**WHAT TO DO:**
Rewrite the blog tour post from "I am so absolutely" up to and including "your blog today.", replacing "thrilled" with "delighted".

**DOCUMENT EXTRACT:**
Tuesday 8 May 2018

The Girl in the Broken Mirror Blog Tour: Savita Kalhan's Top Ten YA Books That Deal With Sensitive Topics

I am so absolutely thrilled to have the wonderful Savita Kalhan here with us today!  Her newest book, The Girl in the Broken Mirror, is a powerful and moving book about such a difficult but important topic.  I am so very excited to be helping get the word out there about this wonderful book and I really hope you all go and grab a copy!  But first, let me just say thank you so much to Savita for including me in the tour and for putting together this amazing list of books!

Hi Megan! Thank so you much for inviting me on your blog today. 
The Girl in the Broken Mirror came out on May 1st, and it’s SO exciting seeing it out there and seeing people reading it! Yes, it’s a tough subject matter, so keep a box of tissues handy, but it’s necessary that books about rape and sexual assault are there for teens and young adults, for them to know that they are not alone, and that there is help and light at the end of the darkness.

**GIVEN DATA:**
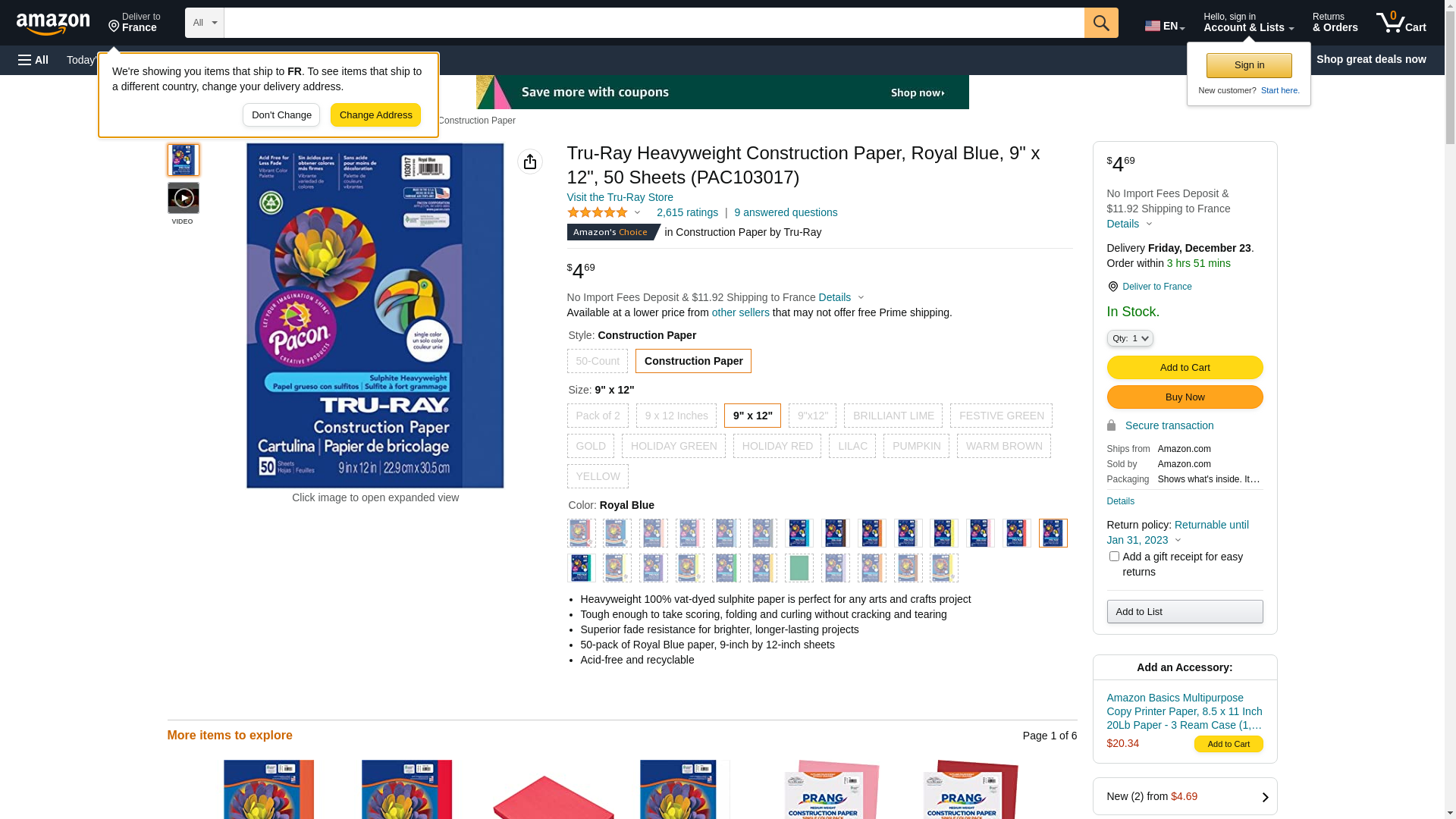Click the Deliver to France location icon
1456x819 pixels.
point(1112,287)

**WRITTEN SOLUTION:**
I am so absolutely delighted to have the wonderful Savita Kalhan here with us today!  Her newest book, The Girl in the Broken Mirror, is a powerful and moving book about such a difficult but important topic.  I am so very excited to be helping get the word out there about this wonderful book and I really hope you all go and grab a copy!  But first, let me just say thank you so much to Savita for including me in the tour and for putting together this amazing list of books!

Hi Megan! Thank so you much for inviting me on your blog today.